Melanins form a diverse group of pigments synthesized in most organisms through the hydroxylation and polymerization of organic compounds.In the fungi, melanin has an important role in protecting against environmental inclemencies, ultraviolet radiation, temperature extremes, virulence and pathogenicity of these organisms. Thus, we attempted to describe the melanin synthesis in Duddingtonia flagrans, nematophagous fungus, and the relationship between melanization and predation kinetics of Panagrellus spp. nematode. For this, differents culture media were tested in presence and in absence of L-DOPA precursors, in addition of glucose and tricyclazole inhibitor. The analysis were realized by infrared spectroscopy, electronic paramagnetic resonance (EPR) and transmission electron microscopy. The better growth and melanization of the fungus occurred in Sabouraud dextrose medium when compared to other media used after 21 days incubated at 30°C. The addition of glucose at 2% to 10% (v/w) concentrations did not inhibit the melanization process in D. flagrans. However, the addition of glucose at 2% at pH 5.0, it was observed an increase staining in relation to others treatments.
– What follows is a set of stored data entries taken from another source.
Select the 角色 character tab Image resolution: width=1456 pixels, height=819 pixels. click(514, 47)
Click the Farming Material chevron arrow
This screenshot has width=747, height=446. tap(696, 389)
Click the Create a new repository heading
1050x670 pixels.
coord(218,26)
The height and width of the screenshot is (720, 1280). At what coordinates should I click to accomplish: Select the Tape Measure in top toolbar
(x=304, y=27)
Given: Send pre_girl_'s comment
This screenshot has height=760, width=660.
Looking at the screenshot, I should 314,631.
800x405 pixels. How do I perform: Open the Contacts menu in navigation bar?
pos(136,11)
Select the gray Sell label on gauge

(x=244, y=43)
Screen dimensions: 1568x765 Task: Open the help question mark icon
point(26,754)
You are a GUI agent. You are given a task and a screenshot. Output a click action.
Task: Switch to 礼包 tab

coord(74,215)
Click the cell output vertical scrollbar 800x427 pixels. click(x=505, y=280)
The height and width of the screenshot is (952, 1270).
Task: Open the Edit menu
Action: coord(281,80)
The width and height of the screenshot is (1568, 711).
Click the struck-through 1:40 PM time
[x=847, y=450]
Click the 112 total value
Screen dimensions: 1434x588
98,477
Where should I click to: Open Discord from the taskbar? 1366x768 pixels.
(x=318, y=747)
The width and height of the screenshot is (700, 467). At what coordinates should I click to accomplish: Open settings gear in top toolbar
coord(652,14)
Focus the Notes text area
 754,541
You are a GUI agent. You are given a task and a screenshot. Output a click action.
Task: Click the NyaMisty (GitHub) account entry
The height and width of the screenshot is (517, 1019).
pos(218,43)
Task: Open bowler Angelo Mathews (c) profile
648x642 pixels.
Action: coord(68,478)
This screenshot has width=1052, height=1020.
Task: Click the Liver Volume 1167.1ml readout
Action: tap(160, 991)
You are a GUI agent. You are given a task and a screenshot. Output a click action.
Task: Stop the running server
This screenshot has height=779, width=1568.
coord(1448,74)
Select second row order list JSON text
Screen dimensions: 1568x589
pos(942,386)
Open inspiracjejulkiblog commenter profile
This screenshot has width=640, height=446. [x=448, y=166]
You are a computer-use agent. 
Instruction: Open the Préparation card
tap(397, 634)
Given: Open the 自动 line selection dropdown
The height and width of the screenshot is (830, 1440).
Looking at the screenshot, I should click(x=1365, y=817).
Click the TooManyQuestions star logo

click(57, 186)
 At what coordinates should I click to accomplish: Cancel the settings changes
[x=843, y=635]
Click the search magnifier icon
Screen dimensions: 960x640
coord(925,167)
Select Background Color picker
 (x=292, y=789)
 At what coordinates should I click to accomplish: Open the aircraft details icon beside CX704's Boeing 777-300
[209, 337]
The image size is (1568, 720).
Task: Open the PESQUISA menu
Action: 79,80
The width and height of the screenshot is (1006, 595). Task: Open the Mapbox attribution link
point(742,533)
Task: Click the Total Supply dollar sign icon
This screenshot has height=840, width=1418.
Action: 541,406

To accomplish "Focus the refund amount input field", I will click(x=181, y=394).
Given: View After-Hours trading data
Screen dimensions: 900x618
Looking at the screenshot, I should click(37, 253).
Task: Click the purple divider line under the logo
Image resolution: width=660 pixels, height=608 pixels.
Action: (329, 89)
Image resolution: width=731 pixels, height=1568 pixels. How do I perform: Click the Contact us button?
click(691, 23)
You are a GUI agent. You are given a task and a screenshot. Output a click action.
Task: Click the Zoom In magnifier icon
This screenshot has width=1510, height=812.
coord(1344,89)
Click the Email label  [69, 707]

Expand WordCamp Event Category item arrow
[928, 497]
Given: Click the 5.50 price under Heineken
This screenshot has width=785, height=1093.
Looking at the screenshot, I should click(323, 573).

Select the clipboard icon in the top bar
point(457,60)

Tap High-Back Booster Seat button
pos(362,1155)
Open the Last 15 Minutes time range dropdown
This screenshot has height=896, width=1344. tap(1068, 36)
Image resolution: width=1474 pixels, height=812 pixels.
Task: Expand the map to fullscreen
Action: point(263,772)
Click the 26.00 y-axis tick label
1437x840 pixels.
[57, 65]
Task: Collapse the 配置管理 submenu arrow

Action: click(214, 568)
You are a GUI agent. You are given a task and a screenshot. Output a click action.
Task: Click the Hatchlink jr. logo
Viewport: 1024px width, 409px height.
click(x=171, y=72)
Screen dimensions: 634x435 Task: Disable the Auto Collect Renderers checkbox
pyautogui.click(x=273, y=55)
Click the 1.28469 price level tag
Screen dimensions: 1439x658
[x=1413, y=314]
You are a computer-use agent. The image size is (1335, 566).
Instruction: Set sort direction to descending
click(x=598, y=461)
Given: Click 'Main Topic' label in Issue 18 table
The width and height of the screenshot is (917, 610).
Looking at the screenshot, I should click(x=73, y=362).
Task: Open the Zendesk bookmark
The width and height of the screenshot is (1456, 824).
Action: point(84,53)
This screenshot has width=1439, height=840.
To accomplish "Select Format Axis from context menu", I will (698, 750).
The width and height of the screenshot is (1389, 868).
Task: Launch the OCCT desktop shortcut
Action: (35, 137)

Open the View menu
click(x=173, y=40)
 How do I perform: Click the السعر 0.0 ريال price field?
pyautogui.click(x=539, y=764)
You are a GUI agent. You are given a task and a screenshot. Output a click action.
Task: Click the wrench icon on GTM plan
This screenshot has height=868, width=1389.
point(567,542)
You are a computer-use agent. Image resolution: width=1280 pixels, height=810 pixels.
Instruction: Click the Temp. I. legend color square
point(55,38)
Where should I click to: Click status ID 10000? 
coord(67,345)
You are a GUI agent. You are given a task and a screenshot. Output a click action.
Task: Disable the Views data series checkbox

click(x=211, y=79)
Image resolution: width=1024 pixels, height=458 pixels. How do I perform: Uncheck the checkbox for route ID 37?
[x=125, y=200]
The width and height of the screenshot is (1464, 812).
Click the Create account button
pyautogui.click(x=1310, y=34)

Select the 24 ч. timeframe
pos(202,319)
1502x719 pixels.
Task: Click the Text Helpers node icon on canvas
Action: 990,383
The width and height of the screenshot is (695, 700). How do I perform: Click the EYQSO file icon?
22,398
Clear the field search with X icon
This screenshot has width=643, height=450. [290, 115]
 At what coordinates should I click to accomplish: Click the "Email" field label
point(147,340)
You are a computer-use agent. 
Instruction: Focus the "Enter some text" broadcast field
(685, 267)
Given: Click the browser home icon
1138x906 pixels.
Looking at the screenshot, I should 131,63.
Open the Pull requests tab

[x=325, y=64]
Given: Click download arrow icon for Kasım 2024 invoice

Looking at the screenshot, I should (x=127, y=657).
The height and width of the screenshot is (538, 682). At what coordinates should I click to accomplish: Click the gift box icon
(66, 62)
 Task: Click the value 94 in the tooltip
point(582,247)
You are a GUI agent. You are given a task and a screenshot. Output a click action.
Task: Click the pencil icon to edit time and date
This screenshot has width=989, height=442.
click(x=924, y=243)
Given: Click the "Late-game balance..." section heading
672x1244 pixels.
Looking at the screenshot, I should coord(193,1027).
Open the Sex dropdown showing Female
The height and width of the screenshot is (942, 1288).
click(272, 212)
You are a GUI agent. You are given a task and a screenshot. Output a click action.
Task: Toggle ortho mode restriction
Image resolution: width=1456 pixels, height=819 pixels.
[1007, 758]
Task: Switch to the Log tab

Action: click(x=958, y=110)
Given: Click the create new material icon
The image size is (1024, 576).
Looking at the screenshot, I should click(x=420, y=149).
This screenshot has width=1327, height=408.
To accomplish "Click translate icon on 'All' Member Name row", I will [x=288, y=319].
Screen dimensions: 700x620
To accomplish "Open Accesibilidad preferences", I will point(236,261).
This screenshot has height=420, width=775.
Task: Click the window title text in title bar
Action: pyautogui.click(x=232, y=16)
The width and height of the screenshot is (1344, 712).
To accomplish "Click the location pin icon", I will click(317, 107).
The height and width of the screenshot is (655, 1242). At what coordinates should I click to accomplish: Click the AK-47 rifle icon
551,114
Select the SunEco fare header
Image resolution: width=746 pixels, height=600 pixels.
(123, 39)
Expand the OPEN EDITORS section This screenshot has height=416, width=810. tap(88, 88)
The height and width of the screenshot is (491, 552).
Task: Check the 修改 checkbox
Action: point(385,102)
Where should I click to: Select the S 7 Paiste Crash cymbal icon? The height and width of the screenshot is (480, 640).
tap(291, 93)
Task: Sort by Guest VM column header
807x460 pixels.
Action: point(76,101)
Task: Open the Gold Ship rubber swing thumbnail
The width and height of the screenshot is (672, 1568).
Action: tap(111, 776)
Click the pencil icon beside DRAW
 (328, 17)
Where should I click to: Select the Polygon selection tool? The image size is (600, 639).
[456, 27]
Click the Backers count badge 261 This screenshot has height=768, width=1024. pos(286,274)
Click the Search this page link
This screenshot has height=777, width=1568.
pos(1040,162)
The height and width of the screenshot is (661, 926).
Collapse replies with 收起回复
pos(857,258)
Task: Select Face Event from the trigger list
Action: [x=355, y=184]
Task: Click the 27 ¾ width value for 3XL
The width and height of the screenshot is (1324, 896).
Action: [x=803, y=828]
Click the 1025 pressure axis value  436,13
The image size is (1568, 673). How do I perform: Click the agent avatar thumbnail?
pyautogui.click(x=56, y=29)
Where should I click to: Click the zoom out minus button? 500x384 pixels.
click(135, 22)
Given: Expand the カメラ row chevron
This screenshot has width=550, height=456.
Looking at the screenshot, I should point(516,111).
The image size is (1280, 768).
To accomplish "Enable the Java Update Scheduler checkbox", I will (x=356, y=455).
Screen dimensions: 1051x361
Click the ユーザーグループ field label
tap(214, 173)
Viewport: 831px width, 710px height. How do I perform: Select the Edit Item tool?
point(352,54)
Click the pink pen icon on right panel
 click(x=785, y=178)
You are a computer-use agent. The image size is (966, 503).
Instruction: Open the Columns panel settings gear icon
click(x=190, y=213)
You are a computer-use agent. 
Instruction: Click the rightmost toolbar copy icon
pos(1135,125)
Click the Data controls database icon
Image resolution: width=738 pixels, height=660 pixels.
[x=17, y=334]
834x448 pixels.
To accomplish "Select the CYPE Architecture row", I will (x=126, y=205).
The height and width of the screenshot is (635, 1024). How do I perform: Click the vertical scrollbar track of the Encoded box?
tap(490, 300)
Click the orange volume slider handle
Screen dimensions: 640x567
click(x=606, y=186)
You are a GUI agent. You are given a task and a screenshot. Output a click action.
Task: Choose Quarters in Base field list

In the glucose concentrations above 10% occurred complete inhibition of growth. It was confirmed the presence of melanin pigment and to assign the values obtained by RPE (g=2.0051 0.0001) to production of pheomelanin by the fungus. And it was observed the deposition of the melanin granules on the cell wall. Melanin synthesis has occurred in melanosomes and its genesis is analogous to that of mammalian cell melanosomes. However, the presence of melanin did not significantly influence the kinetics of predation between the fungus and the nematode.